Just when you thought the bad news for Anthem Blue Cross (“Anthem”) could not get any worse, it does. According to an article by Duke Helfand appearing in today’s Los Angeles Times, California Insurance Commissioner Steve Poizner reported that Anthem, California’s largest for-profit health insurer, violated California law more than 700 times over a three-year period by failing to pay medical claims on time and misrepresenting policy provisions to customers.
Anthem could face fines of up to $7 million stemming from the alleged violations from 2006 to 2009. Poizner said that Anthem repeatedly failed to respond to state regulators in a “reasonable time” as they investigated complaints over the last year.
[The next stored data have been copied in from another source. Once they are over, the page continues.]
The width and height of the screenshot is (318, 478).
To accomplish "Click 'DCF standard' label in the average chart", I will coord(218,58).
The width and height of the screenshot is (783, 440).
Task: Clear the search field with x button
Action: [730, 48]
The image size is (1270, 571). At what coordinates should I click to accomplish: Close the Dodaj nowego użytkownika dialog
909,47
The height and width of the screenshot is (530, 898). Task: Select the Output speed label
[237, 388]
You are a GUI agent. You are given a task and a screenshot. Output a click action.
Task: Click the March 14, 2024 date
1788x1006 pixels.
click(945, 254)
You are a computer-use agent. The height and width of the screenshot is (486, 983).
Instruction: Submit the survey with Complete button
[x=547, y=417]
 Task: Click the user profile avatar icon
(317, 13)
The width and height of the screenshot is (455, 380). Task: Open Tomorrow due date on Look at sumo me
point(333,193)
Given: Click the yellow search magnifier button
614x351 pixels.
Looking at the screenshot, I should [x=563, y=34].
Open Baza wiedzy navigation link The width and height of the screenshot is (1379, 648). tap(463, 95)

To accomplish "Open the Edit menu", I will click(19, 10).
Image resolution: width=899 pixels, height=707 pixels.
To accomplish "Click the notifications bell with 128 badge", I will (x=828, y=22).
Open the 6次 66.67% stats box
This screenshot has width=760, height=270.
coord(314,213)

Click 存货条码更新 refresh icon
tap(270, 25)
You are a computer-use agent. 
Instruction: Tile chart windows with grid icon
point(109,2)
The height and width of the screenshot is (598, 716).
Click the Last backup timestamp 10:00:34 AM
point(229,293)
“We believe there is evidence to suggest there are serious issues with how Anthem Blue Cross pays claims,” Poizner said at a Sacramento news conference. “Most disturbing to us is that they don’t even respond” to the Department of Insurance “in a timely way.”
Anthem’s parent company, WellPoint Inc., said that it had not seen the enforcement action but would cooperate fully with Poizner to resolve the matter “in the best interests” of its policyholders.
“We take the issues raised by Commissioner Poizner very seriously,” Anthem said in a statement. “As the largest insurer in California, our responsibility is to pay the many millions of claims on behalf of our members each year fairly, fully and promptly.”
As reported in this blog, WellPoint and Anthem have faced intense criticism from consumers, regulators, members of Congress and the Obama administration over rate hike proposals of as much as 39% for customers with individual policies in California. Lawmakers in Sacramento and Washington are holding hearings this week on the increases, which have been postponed until May 1 amid the outcry.
The rate hikes would affect many of the 800,000 individual policyholders in California.
According to Poizner, nearly 40% of the violations in the Anthem case, 277, stem from allegations that the company failed to pay patient claims within 30 days as required by state law, officials said.
Poizner’s office filed the enforcement action against Anthem on Monday with the Office of Administrative Hearings. An administrative law judge will hear the matter. Each violation carries a maximum penalty of $10,000.